Origin, Clinical Characteristics and 30-Day Outcomes of Severe Hematochezia in Cirrhotics and Non-cirrhotics.

Abstract

The sites of origin, causes and outcomes of severe hematochezia have not been compared between cirrhotics and non-cirrhotics. In cirrhotics versus non-cirrhotics presenting with severe hematochezia, we aimed at (1) identifying the site and etiology of gastro-intestinal bleeding and independent predictors of bleeding from the upper gastrointestinal tract versus small bowel or the colon, (2) comparing 30-day clinical outcomes, and (3) proposing an algorithm for management of severe hematochezia. In this cohort study from two university-based medical centers, 860 consecutive patients with severe hematochezia admitted from 1995 to 2011 were prospectively enrolled with 160 (18.6%) cirrhotics.

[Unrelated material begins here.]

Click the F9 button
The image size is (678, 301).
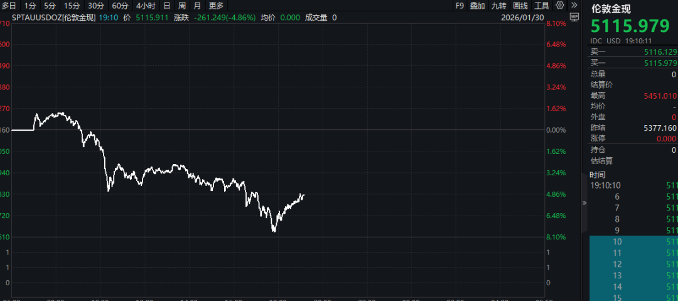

We studied (a) general clinical and laboratory characteristics of cirrhotics versus non-cirrhotics, (b) predictors of bleeding sites in each patient group by multiple variable regression analysis, and compared (c) 30-day outcomes, including rebleeding, surgery and deaths. Cirrhosis independently predicted an upper gastrointestinal source of bleeding (OR 3.47; 95% CI 2.01-5.96) as well as history of hematemesis, melena in the past 30days, positive nasogastric aspirate, prior upper gastrointestinal bleeding or use of aspirin or non-steroidal anti-inflammatory. The most prevalent diagnoses were esophageal varices (20%) in cirrhotics and colon diverticular bleeding (27.1%) in non-cirrhotics. Thirty-day rates of rebleeding, surgical interventions and deaths were 23.1 versus 15% (P=0.01), 14.4 versus 6.4% (P<0.001), and 17.5 versus 4.1% (P<0.001), in cirrhotics versus non-cirrhotics, respectively. Cirrhosis predicted an upper gastrointestinal site of bleeding in patients presenting with severe hematochezia. The 30-day rates of rebleeding, surgery, and death were significantly higher in cirrhotics than in non-cirrhotics.